Edward J. Blum: Interviewed about Obama and race





Edward J. Blum, a historian of race and religion at San Diego State University and author of "W. E. B. Du Bois, American Prophet" and "Reforging the White Republic: Race, Religion, and American Nationalism, 1865-1898," suggests that while some Americans may be understandably offended by Wright's divisive remarks, those remarks are part of a long and storied tradition among African-American church leaders who have forged Christian ideologies and rhetoric to condemn racial discrimination. Blum spoke with NEWSWEEK's Jamie Reno about this history and the entry of race as a front-burner issue in this presidential campaign. Excerpts:

NEWSWEEK: You've said that African-American church leaders have taken America's Christian values and turned them against the nation's practitioners of racial discrimination, violence and imperialism for hundreds of years. When and how did this tradition begin?

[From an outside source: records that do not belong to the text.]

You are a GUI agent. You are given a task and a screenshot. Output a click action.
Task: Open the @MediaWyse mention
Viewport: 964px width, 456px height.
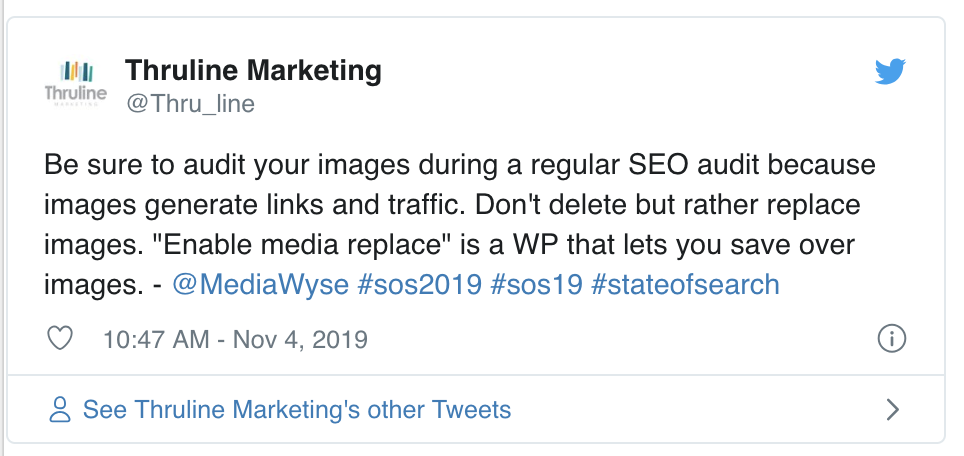(x=260, y=285)
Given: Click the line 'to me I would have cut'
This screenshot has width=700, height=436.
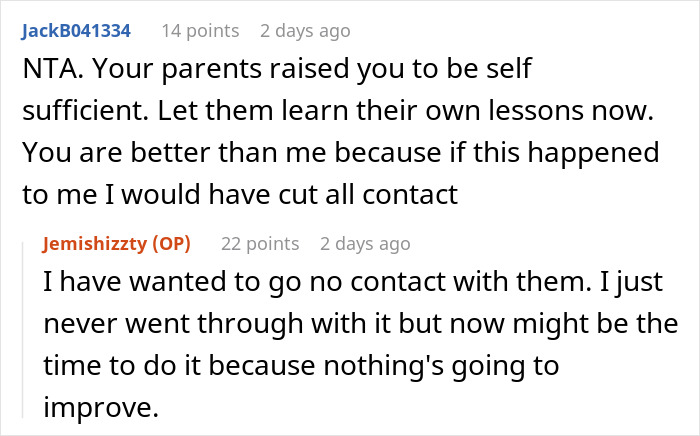Looking at the screenshot, I should pyautogui.click(x=238, y=195).

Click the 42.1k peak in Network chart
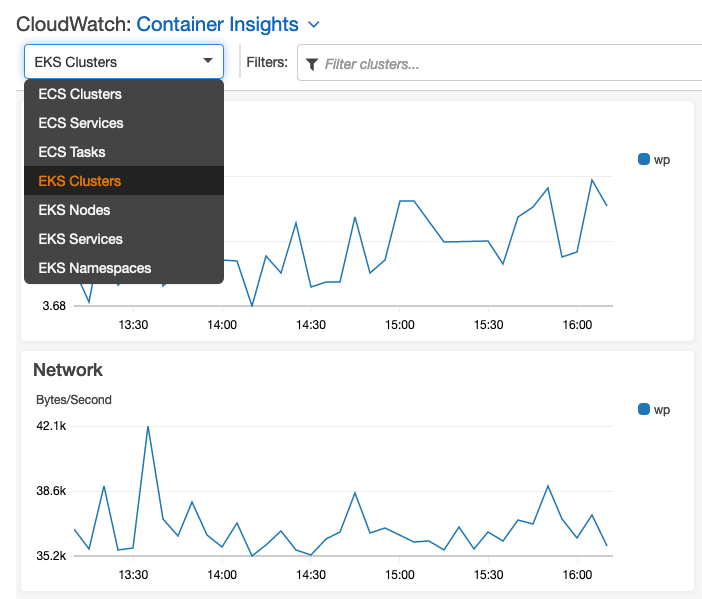[148, 427]
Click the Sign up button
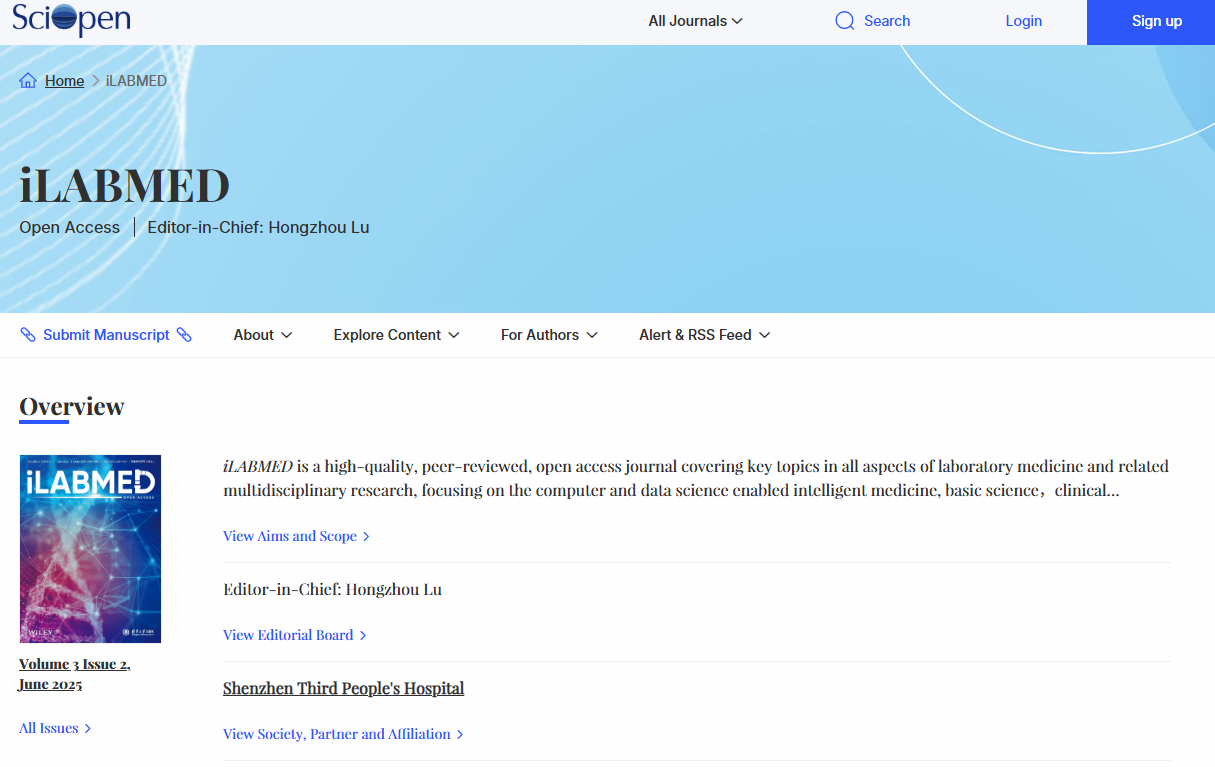Image resolution: width=1215 pixels, height=767 pixels. [x=1156, y=21]
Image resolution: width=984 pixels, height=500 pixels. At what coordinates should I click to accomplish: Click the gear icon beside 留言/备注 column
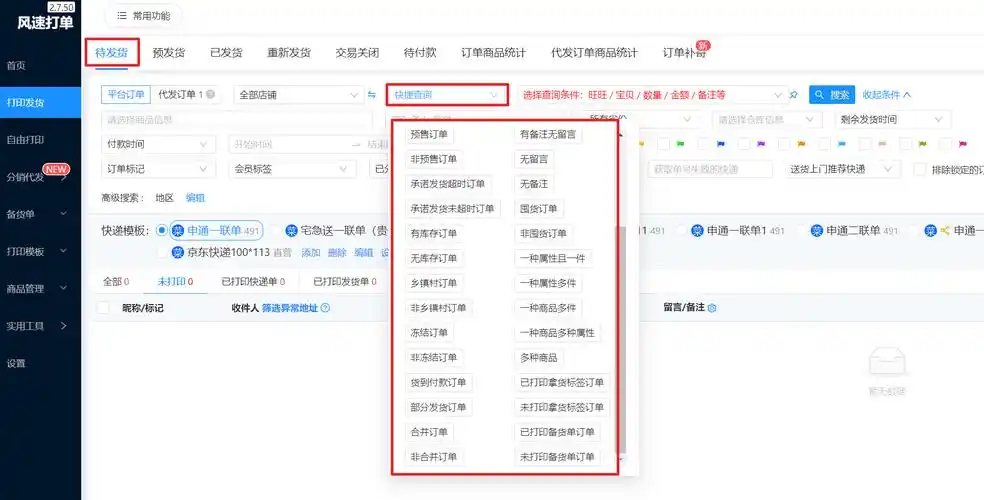[x=712, y=308]
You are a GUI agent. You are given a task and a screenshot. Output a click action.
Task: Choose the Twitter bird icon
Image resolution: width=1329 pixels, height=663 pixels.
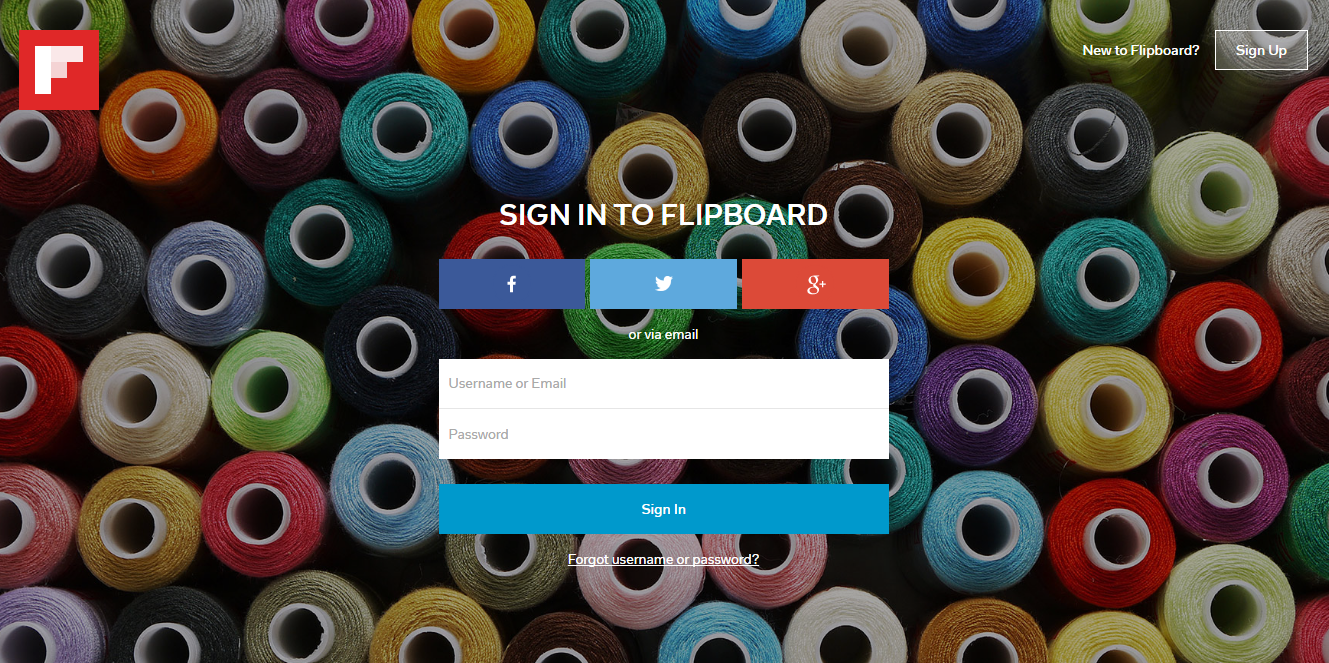point(664,284)
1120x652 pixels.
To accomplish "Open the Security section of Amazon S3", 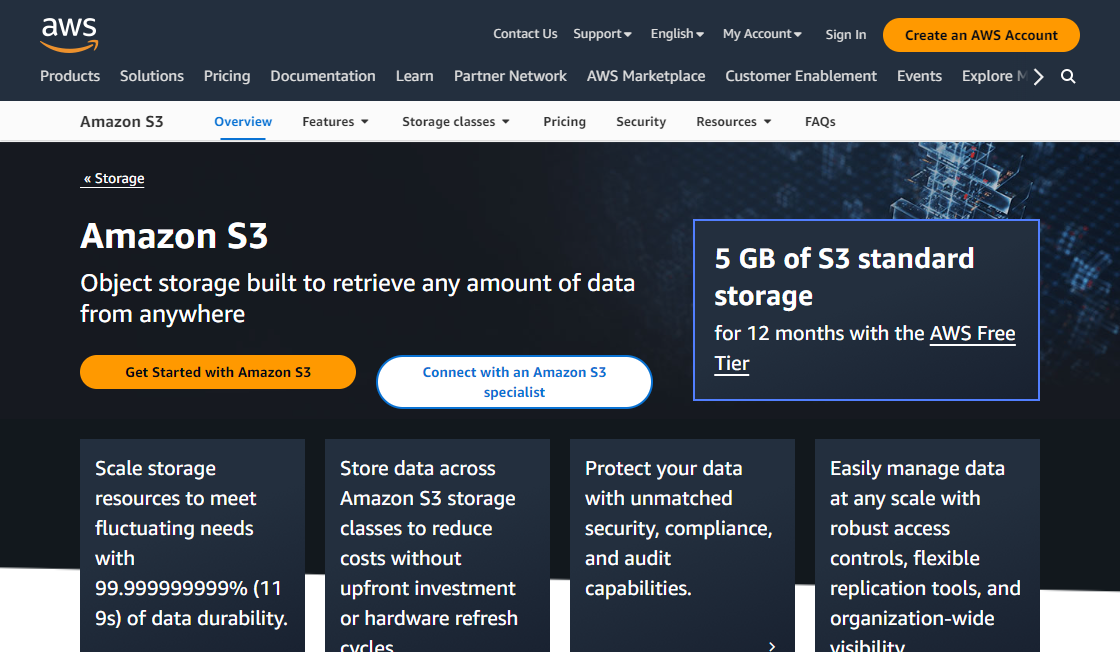I will tap(640, 121).
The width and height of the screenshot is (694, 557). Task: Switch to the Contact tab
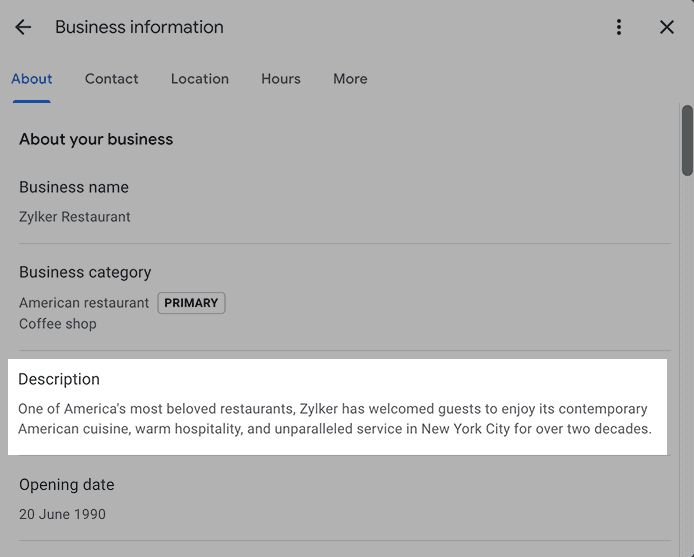pos(112,79)

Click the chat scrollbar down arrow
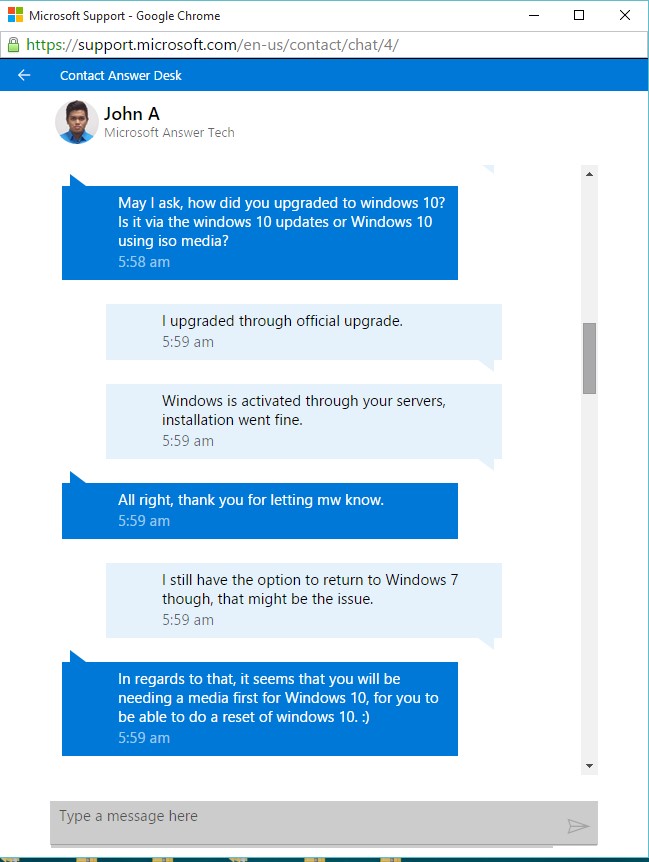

Edward J. Blum: It began even before the United States became the United States, during the slave trade. Throughout slavery, African-Americans used the Bible to challenge their enslavement. Olaudah Equiano, a slave who was later freed, wrote a narrative juxtaposing the Christianity of the slaveholders vs. his own Christianity. Frederick Douglass said he hated the Christianity of whites but loved the Christianity of Christ. As Africans became Americans and embraced Christianity, they continued to turn the teachings of Jesus against whites.


Newsweek: But we've obviously come far since the days of Frederick Douglass. Is it still appropriate or effective for African-American pastors to condemn America with such harsh rhetoric?

Blum: Well, it's important to make a distinction between prophets and politicians. Rev. Wright doesn't want to be a politician, he wants to be a prophet, and prophets always border on treason and heresy. Their social function is to push the envelope, to speak the unspeakable. Politicians like Obama, however, have a different set of tasks. Their job is to bring unity among diversity. For Obama it would be inappropriate to say "God damn America," but not for Rev. Wright.

Newsweek: How do you think Obama handled this controversy in his speech on Tuesday?

Blum: He handled it beautifully, because he refused to repudiate Wright completely. He held on to the notion that [Wright] was a strong influence in his life, while repudiating specific words. Obama, who is savvy about hating the sin and loving the sinner, continues to see Wright as more than just those words. And let's not forget that the notion of God judging America doesn't just come from African-American churches or from the left. We heard it from Billy Graham as far back as the 1960s, and more recently from [one right-wing religious group] who would go to soldiers' funerals and say that the war was happening because of homosexuality and that God is judging America. It comes from different places for different reasons.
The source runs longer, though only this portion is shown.